Uma reviravolta que se estendeu além do campo de batalha

A Operação Sindoor, tal como reflectido nos briefings do Ministério da Defesa, é amplamente considerada entre os círculos políticos e industriais como uma demonstração em tempo real dos sistemas indígenas da Índia sob circunstâncias controversas.

A operação incluiu ataques de precisão em infra-estruturas estratégicas, incluindo alvos reportados como as bases aéreas de Noor Khan e Rahimyar Khan, e a implantação de uma vasta gama de plataformas indígenas em operações coordenadas em vários domínios. Os sistemas destacados incluem o míssil BrahMos lançado do ar, recursos integrados de guerra de drones e sistemas de defesa aérea e vigilância em rede.

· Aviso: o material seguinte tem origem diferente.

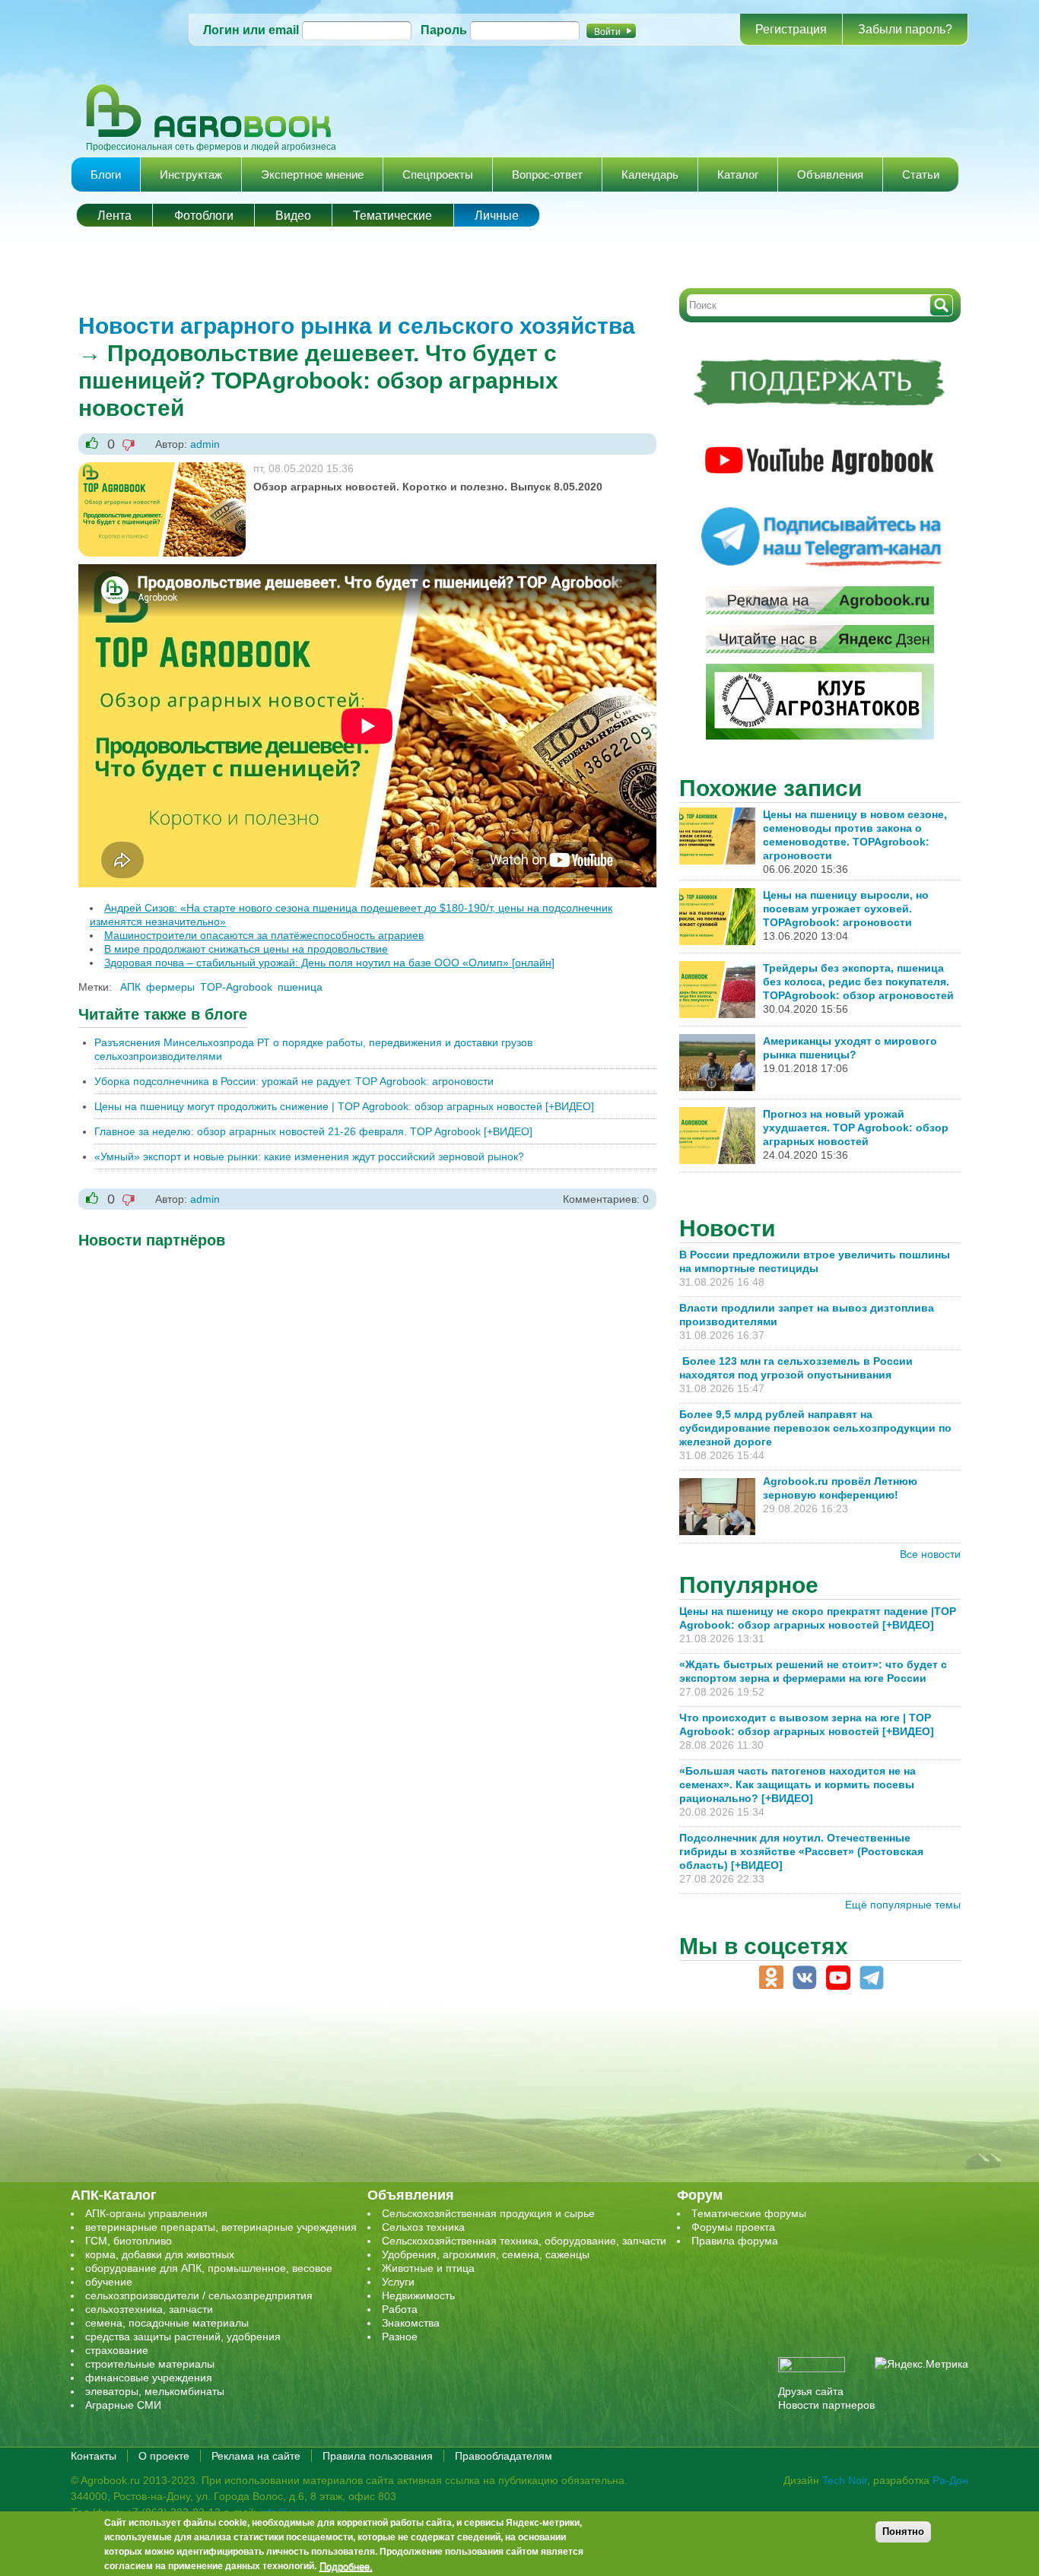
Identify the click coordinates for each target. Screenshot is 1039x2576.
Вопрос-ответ (547, 174)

A operação validou a evolução da capacidade “sensor-a-atirador” da Índia, combinando inteligência em tempo real, contramedidas de guerra electrónica e coordenação de ataques de precisão num ambiente de alta intensidade, de acordo com comunicações oficiais de defesa nos meses que se seguiram.

Esta experiência operacional é amplamente considerada como tendo resultado numa mudança acentuada na confiança dos compradores internacionais.

O Marechal do Ar (Retd) Sanjiv Kapur, AVSM, VM disse que o ponto de viragem ocorreu na manhã de 10 de maio, quando a Índia implantou seu míssil de cruzeiro supersônico BrahMos, fabricado localmente, para atacar 11 aeródromos no Paquistão em 45 minutos.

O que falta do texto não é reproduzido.